═════ Source passage

Takahiro Suzuki, Shunsuke Doi, Yutaka Hatakeyama, Masayuki Honda, Yasushi Matsumura, Gen Shimada, Mitsuhiro Takasaki, Shusaku Tsumoto, Hideto Yokoi, Katsuhiko Takabayashi
Department of Medical Informatics and Management, Chiba University Hospital.
Department of Welfare and Medical Intelligence, Chiba University Hospital.
Stud Health Technol Inform. 2015;216:1120.
We performed the multi-year project to collect discharge summary from multiple hospitals and made the big text database to build a common document vector space, and developed various applications. We extracted 243,907 discharge summaries from seven hospitals. There was a difference in term structure and number of terms between the hospitals, however the differences by disease were similar. We built the vector space using TF-IDF method. We performed a cross-match analysis of DPC selection among seven hospitals. About 80% cases were correctly matched. The use of model data of other hospitals reduced selection rate to around 10%; however, integrated model data from all hospitals restored the selection rate.

══════════
═════ Records provided

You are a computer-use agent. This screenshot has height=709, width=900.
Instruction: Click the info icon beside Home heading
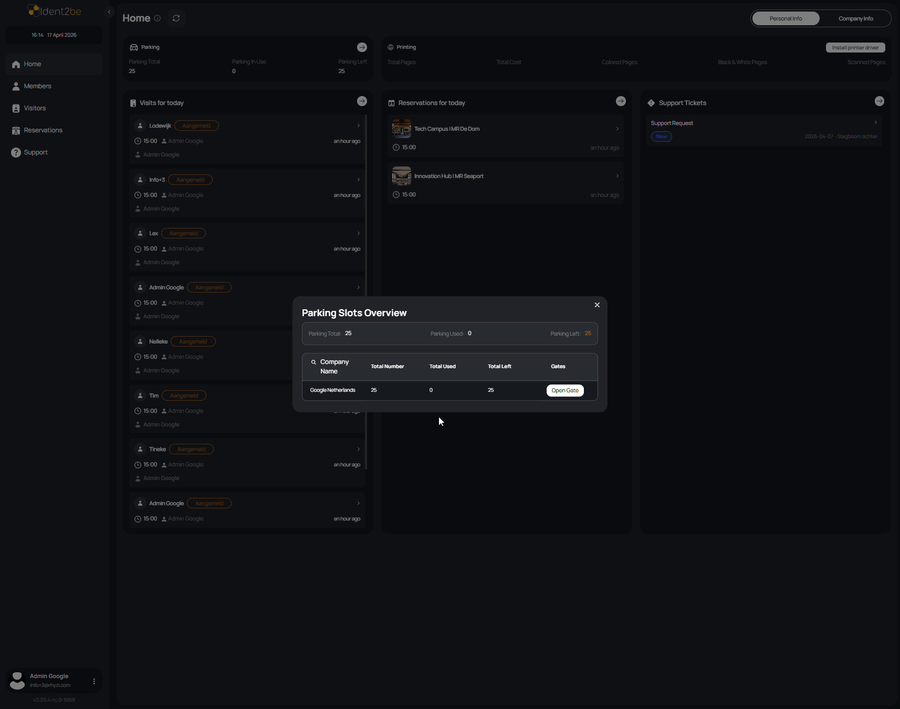click(x=157, y=18)
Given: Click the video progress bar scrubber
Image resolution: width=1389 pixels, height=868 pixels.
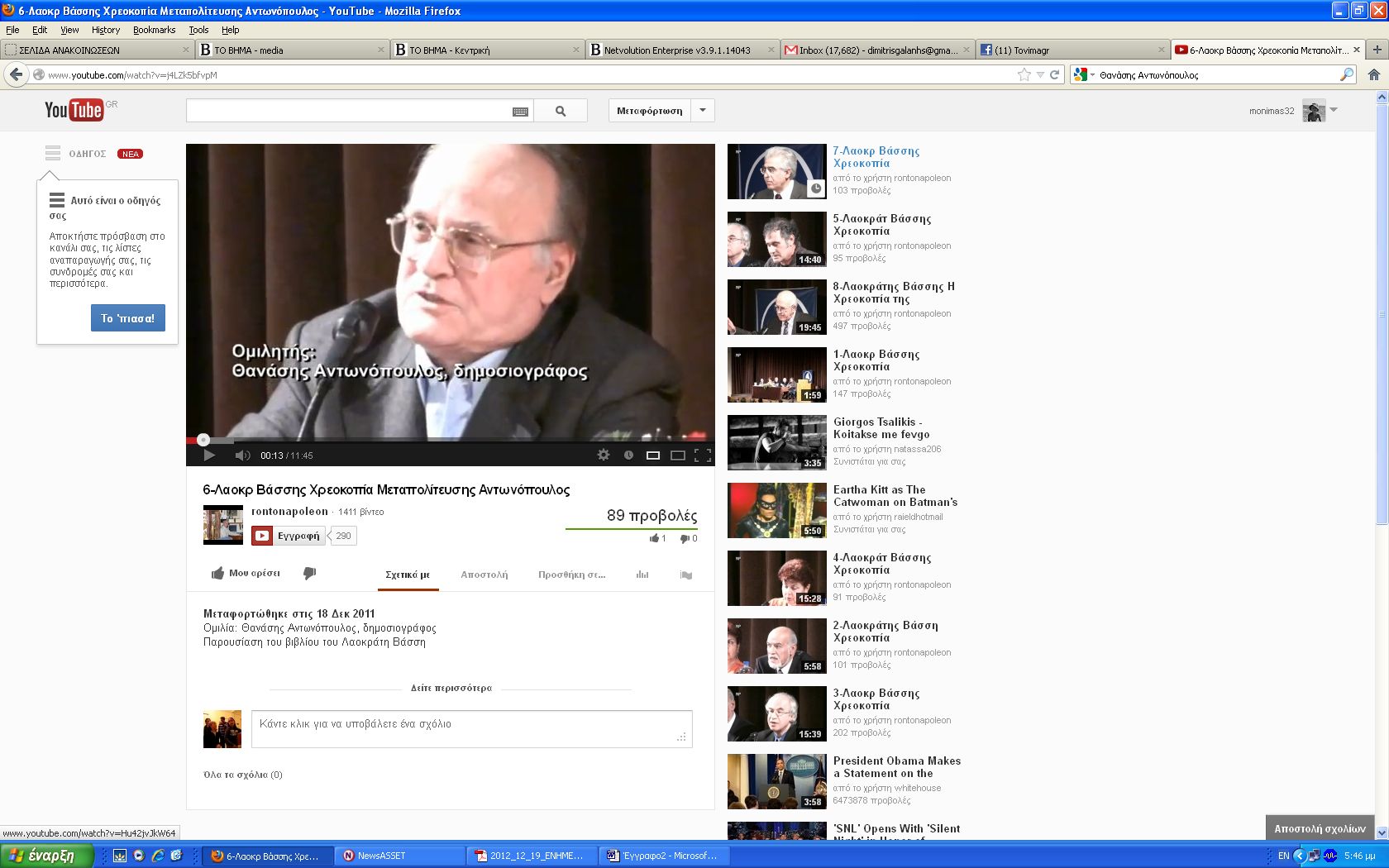Looking at the screenshot, I should (203, 440).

══════════

Task requirements:
1. Translate this sentence from the discharge summary abstract into Spanish: "We extracted 243,907 discharge summaries from seven hospitals."
2. Write out everything in the discharge summary abstract from "Department of Welfare" down to "the selection rate.".

Solutions by task:
1. Extrajimos 243.907 resúmenes de alta de siete hospitales.

2.
Department of Welfare and Medical Intelligence, Chiba University Hospital.
Stud Health Technol Inform. 2015;216:1120.
We performed the multi-year project to collect discharge summary from multiple hospitals and made the big text database to build a common document vector space, and developed various applications. We extracted 243,907 discharge summaries from seven hospitals. There was a difference in term structure and number of terms between the hospitals, however the differences by disease were similar. We built the vector space using TF-IDF method. We performed a cross-match analysis of DPC selection among seven hospitals. About 80% cases were correctly matched. The use of model data of other hospitals reduced selection rate to around 10%; however, integrated model data from all hospitals restored the selection rate.